Understanding Switching Control Board Redundancy
SUMMARY Switching control board redundancy allows your device to continue routing and switching functions if a primary control board fails.
In this section, the term failover refers to an automatic event, whereas switchover refers to either an automatic or a manual event.
Redundant CFEBs on the M10i Router
On the M10i router, the CFEB performs the following functions:
-
Route lookups—Performs route lookups using the forwarding table stored in synchronous SRAM (SSRAM).
-
Management of shared memory—Uniformly allocates incoming data packets throughout the router’s shared memory.
-
Transfer of outgoing data packets—Passes data packets to the destination Fixed Interface Card (FIC) or Physical Interface Card (PIC) when the data is ready to be transmitted.
-
Transfer of exception and control packets—Passes exception packets to the microprocessor on the CFEB, which processes almost all of them. The remainder are sent to the Routing Engine for further processing. Any errors originating in the Packet Forwarding Engine and detected by the CFEB are sent to the Routing Engine using system log messages.
The M10i router has two CFEBs, one that is
configured to act as the primary and the other
that serves as a backup in case the primary fails.

(Dataset rows)
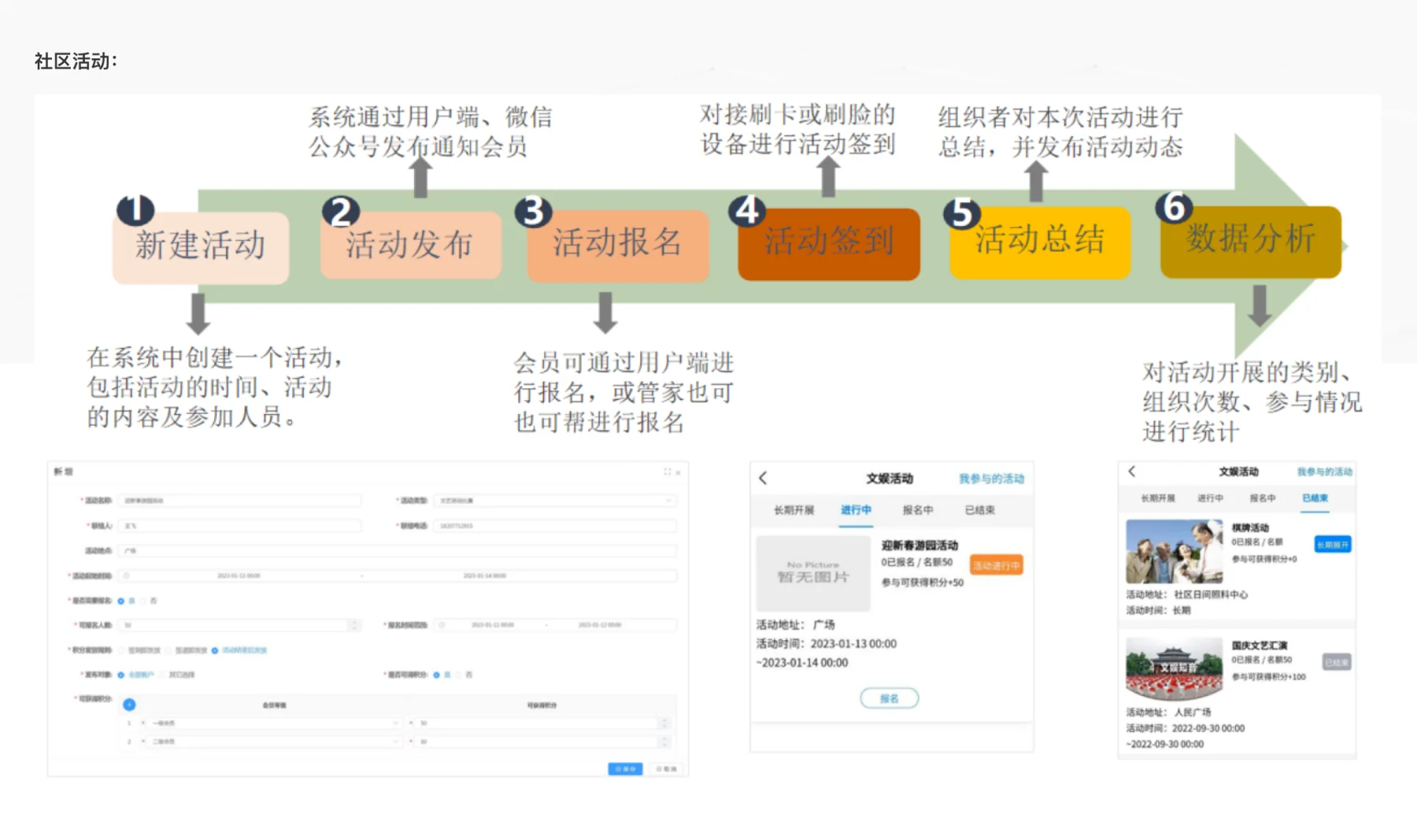The image size is (1417, 840).
Task: Click up arrow above 活动签到 box
Action: point(828,176)
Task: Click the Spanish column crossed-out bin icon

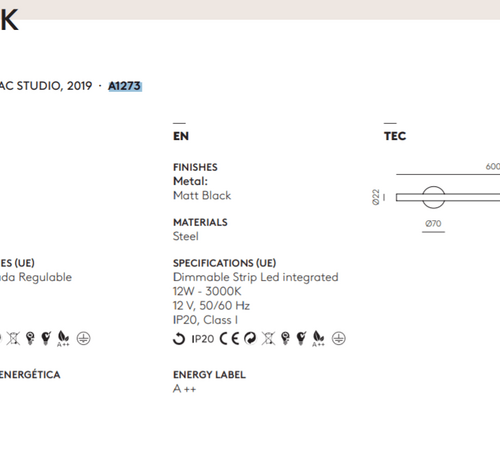Action: 13,339
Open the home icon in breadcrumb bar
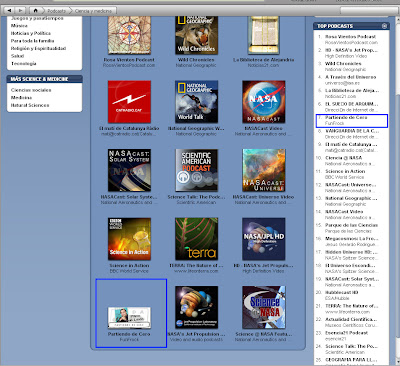Image resolution: width=400 pixels, height=366 pixels. [35, 11]
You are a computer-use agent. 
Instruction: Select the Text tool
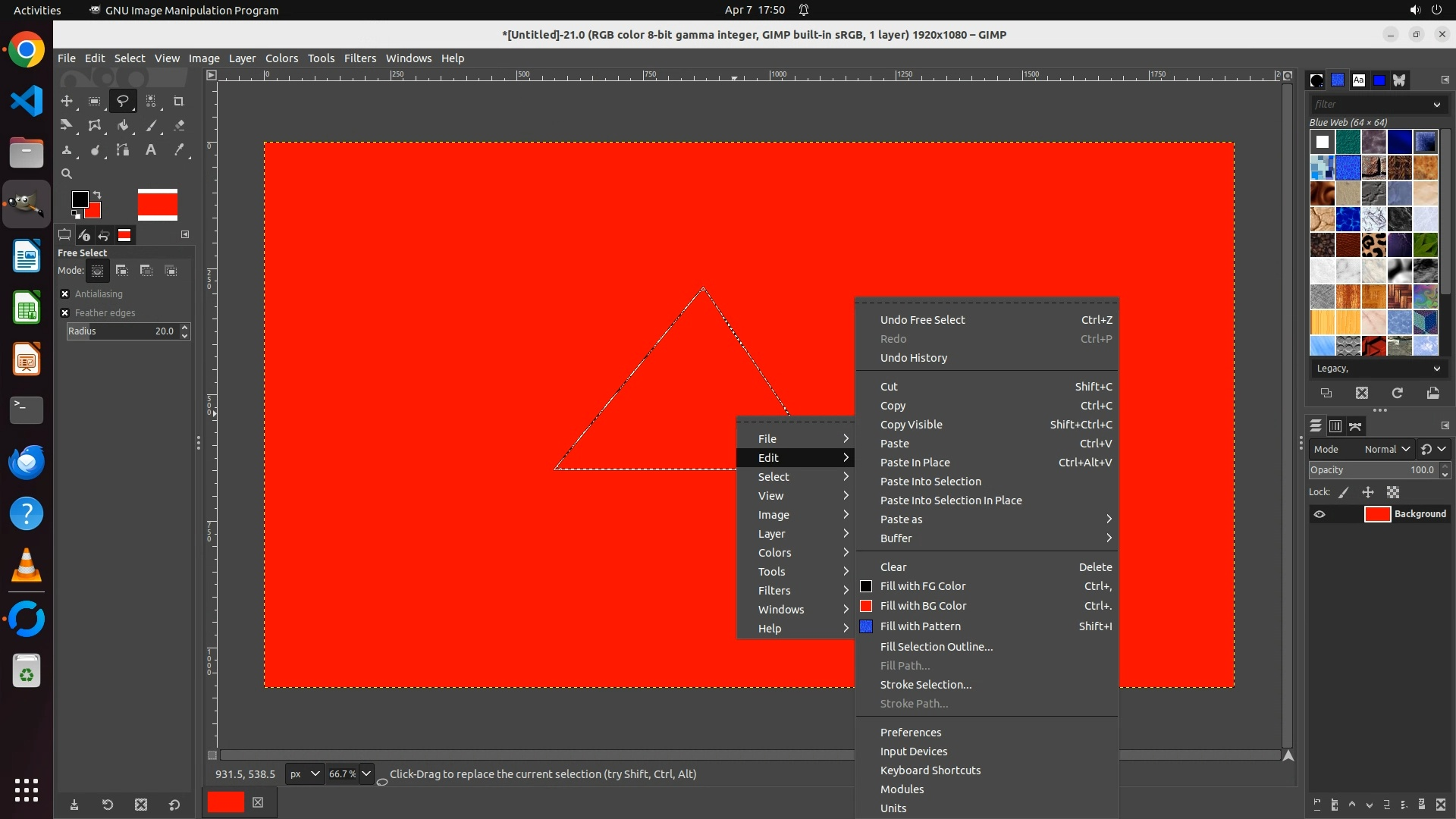(x=151, y=149)
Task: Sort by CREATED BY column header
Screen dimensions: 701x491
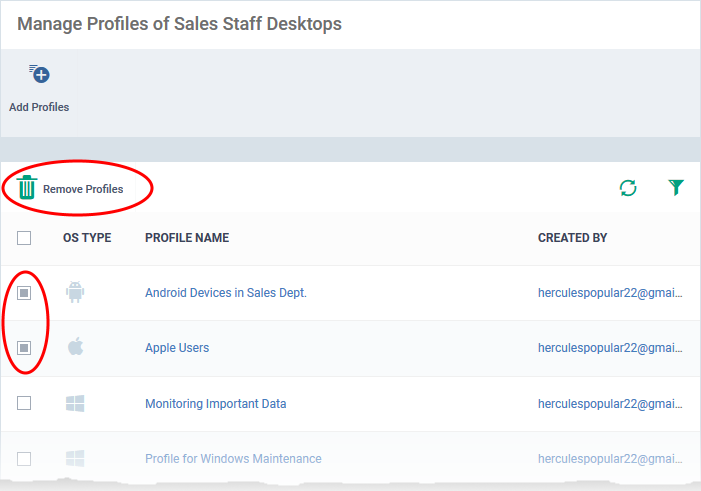Action: click(x=572, y=237)
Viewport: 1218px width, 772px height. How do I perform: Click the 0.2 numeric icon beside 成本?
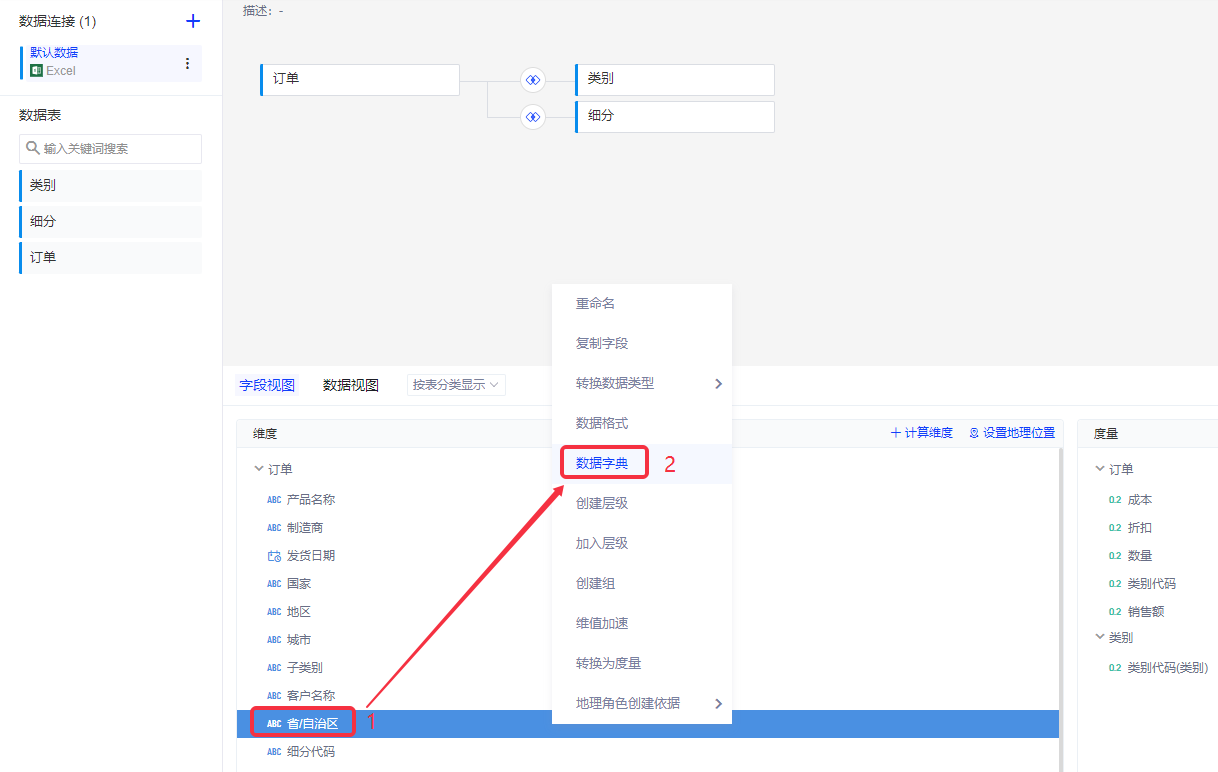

**Task details**: Continue the page on switching control board redundancy, starting after its final sentence about the backup CFEB on the M10i router.

**Result below**:
You can initiate a manual switchover by issuing
the request chassis cfeb master
switch
command. For more information, see
the Junos OS Administration Library for Routing
Devices.
Redundant FEBs on the M120 Router
The M120 router supports up to six Forwarding Engine Boards (FEBs). Flexible PIC Concentrator (FPCs), which host PICs, are separate from the FEBs, which handle packet forwarding. FPCs are located on the front of the chassis and provide power and management to PICs through the midplane. FEBs are located on the back of the chassis and receive signals from the midplane, which the FEBs process for packet forwarding. The midplane allows any FEB to carry traffic for any FPC.
To configure the mapping of FPCs to FEBs, use the
fpc-feb-connectivity
statement as
described in the Junos OS Administration Library for Routing
Devices. You cannot specify a connection
between an FPC and a FEB configured as a backup.
If an FPC is not specified to connect to a FEB,
the FPC is assigned automatically to the FEB with
the same slot number. For example, the FPC in slot
1 is assigned to the FEB in slot 1.
You can configure one FEB as a backup for one or more FEBs by configuring a FEB redundancy group. When a FEB fails, the backup FEB can quickly take over packet forwarding. A redundancy group must contain exactly one backup FEB and can optionally contain one primary FEB and multiple other FEBs. A FEB can belong to only one group. A group can provide backup on a one-to-one basis (primary-to-backup), a many-to-one basis (two or more other-FEBs-to-backup), or a combination of both (one primary-to-backup and one or more other-FEBs-to-backup).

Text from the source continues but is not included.